Australia has been slower than other jurisdictions to embrace the four-day workweek, even as mounting evidence shows its potential to improve employee wellbeing and retention. For the legal profession, where client demands, billable hours, and prestige culture collide, the conversation is particularly fraught. Could a shorter week work in law – and, if so, should the priority be client expectations, lawyer flexibility, or mental health?
The Client Imperative
Law remains a service industry first and foremost, and clients expect availability. In litigation, commercial transactions, or regulatory disputes, clients rarely accept “I don’t work Fridays” as an answer. For this reason, any move towards a four-day week would need to be structured around continuity of service. Some firms could rotate teams so that coverage remains constant, much like hospital rosters. Others may explore “buddy systems” – ensuring each matter has two lawyers across it so that one can take leave without jeopardising responsiveness.
The reality, however, is that clients pay not only for expertise but also for immediacy. Any perception that service levels are compromised could be fatal in a competitive market. For the four-day week to gain traction in law, firms would need to demonstrate that output remains steady – or better yet, that refreshed and healthier lawyers produce sharper, more reliable advice.
Flexibility as the Real Battleground
The evidence from sectors such as marketing and consulting suggests the four-day model works best when treated flexibly, not rigidly. Australian workers, and particularly legal professionals, are increasingly wary of blanket mandates. Just as forced returns to the office backfired, so too could a rigidly applied four-day week.
In law, flexibility might mean something different for each practitioner: compressed hours for one, remote work for another, or an additional day off when workload allows. A firm insisting on a strict “Monday to Thursday only” model risks alienating both clients and lawyers. Instead, a hybrid approach – where lawyers can bank time off when files permit – may prove more palatable.
Flexibility also reflects the diverse stages of legal careers. A senior partner with established clients may prioritise constant availability, while a junior lawyer with caregiving responsibilities might value time sovereignty more highly.
Mental Health: The Profession’s Achilles Heel
Perhaps the strongest case for a four-day workweek in law lies in mental health. Burnout, depression, and substance misuse remain endemic across the profession. Long hours are still treated as a rite of passage, and many lawyers leave private practice precisely because of the relentless grind.

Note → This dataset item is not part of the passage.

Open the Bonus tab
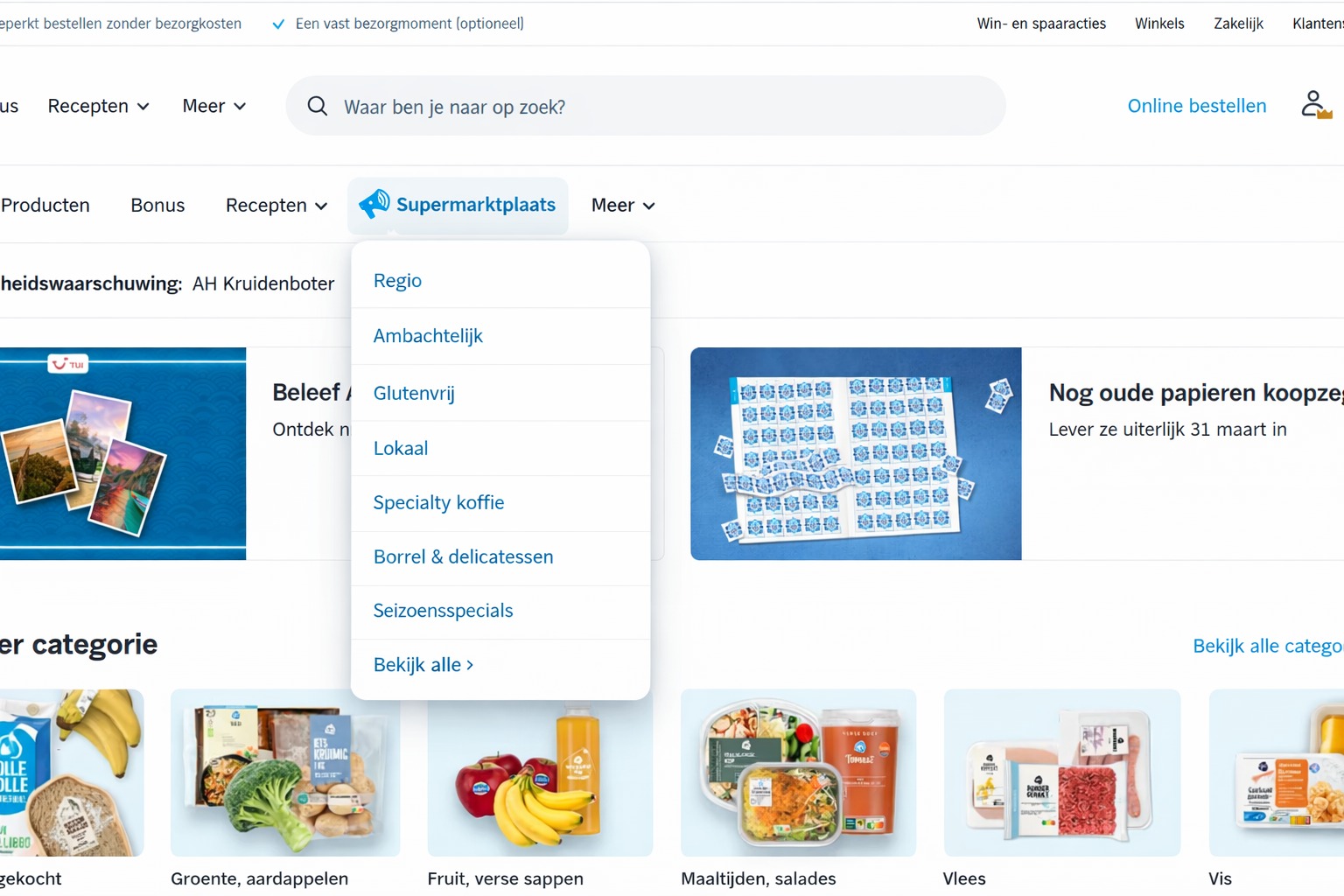This screenshot has width=1344, height=896. coord(158,205)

If one less day in the office can reduce burnout, improve retention, and make law a sustainable career path, firms should pay close attention. This is especially true in the war for talent: younger generations are already resistant to outdated models of presenteeism. For Gen Z and future Gen Alpha recruits, the promise of meaningful work-life balance could prove more attractive than an extra five or ten thousand dollars in salary.
Where Should Firms Place Their Bet?
Ultimately, no firm can ignore client needs – without them, there is no business. But client expectations are not immovable. If sectors like banking and accounting adapt to shorter workweeks without collapse, law will follow.
The real balance lies in marrying flexibility with mental health imperatives. A strict four-day week may not suit every lawyer or every practice group, but a culture that genuinely respects rest and designs workflows around it could transform the profession.
For Australian law firms, the question isn’t simply whether to adopt a four-day week. It’s whether they’re prepared to evolve from measuring hours at the desk to measuring the quality of outcomes delivered. And that cultural shift – more than the mechanics of an extra day off – is what will ultimately decide the future of legal work.